__Exercise requirements__. What you return should be every record, retyped without a single change.
=== Section Start ===
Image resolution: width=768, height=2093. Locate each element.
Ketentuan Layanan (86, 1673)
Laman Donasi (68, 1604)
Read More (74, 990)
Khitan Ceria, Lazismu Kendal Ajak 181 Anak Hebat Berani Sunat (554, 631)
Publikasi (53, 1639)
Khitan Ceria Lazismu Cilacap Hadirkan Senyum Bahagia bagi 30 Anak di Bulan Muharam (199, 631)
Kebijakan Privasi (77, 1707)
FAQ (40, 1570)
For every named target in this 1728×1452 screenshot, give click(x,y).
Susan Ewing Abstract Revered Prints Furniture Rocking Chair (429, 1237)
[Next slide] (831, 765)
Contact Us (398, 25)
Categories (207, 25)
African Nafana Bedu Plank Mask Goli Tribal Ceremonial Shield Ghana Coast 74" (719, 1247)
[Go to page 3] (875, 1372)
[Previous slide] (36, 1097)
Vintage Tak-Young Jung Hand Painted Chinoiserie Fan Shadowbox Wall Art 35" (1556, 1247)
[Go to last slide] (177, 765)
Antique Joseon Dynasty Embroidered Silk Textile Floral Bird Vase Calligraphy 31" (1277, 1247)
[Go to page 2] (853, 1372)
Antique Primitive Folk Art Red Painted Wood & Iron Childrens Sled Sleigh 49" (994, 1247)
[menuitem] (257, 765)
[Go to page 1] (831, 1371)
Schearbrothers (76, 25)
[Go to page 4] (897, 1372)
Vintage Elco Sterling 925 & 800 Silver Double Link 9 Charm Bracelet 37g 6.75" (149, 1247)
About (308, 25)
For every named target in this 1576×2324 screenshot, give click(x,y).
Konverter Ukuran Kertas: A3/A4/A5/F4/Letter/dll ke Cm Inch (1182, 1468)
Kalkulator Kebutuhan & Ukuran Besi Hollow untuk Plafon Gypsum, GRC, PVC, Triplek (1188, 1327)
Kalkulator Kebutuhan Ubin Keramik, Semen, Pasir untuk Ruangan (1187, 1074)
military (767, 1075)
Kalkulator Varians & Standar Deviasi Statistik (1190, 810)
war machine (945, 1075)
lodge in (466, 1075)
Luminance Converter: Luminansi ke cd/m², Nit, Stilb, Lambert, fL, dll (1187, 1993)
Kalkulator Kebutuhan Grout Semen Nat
=== Section End ===
__Written response__.
Image resolution: width=768, height=2093. Locate each element.
Ketentuan Layanan (86, 1673)
Laman Donasi (68, 1604)
Read More (74, 990)
Khitan Ceria, Lazismu Kendal Ajak 181 Anak Hebat Berani Sunat (554, 631)
Publikasi (53, 1639)
Khitan Ceria Lazismu Cilacap Hadirkan Senyum Bahagia bagi 30 Anak di Bulan Muharam (199, 631)
Kebijakan Privasi (77, 1707)
FAQ (40, 1570)
For every named target in this 1728×1452 screenshot, give click(x,y).
Susan Ewing Abstract Revered Prints Furniture Rocking Chair (429, 1237)
[Next slide] (831, 765)
Contact Us (398, 25)
Categories (207, 25)
African Nafana Bedu Plank Mask Goli Tribal Ceremonial Shield Ghana Coast 74" (719, 1247)
[Go to page 3] (875, 1372)
[Previous slide] (36, 1097)
Vintage Tak-Young Jung Hand Painted Chinoiserie Fan Shadowbox Wall Art 35" (1556, 1247)
[Go to last slide] (177, 765)
Antique Joseon Dynasty Embroidered Silk Textile Floral Bird Vase Calligraphy 31" (1277, 1247)
[Go to page 2] (853, 1372)
Antique Primitive Folk Art Red Painted Wood & Iron Childrens Sled Sleigh 49" (994, 1247)
[menuitem] (257, 765)
[Go to page 1] (831, 1371)
Schearbrothers (76, 25)
[Go to page 4] (897, 1372)
Vintage Elco Sterling 925 & 800 Silver Double Link 9 Charm Bracelet 37g 6.75" (149, 1247)
About (308, 25)
For every named target in this 1576×2324 screenshot, give click(x,y).
Konverter Ukuran Kertas: A3/A4/A5/F4/Letter/dll ke Cm Inch (1182, 1468)
Kalkulator Kebutuhan & Ukuran Besi Hollow untuk Plafon Gypsum, GRC, PVC, Triplek (1188, 1327)
Kalkulator Kebutuhan Ubin Keramik, Semen, Pasir untuk Ruangan (1187, 1074)
military (767, 1075)
Kalkulator Varians & Standar Deviasi Statistik (1190, 810)
war machine (945, 1075)
lodge in (466, 1075)
Luminance Converter: Luminansi ke cd/m², Nit, Stilb, Lambert, fL, dll (1187, 1993)
Kalkulator Kebutuhan Grout Semen Nat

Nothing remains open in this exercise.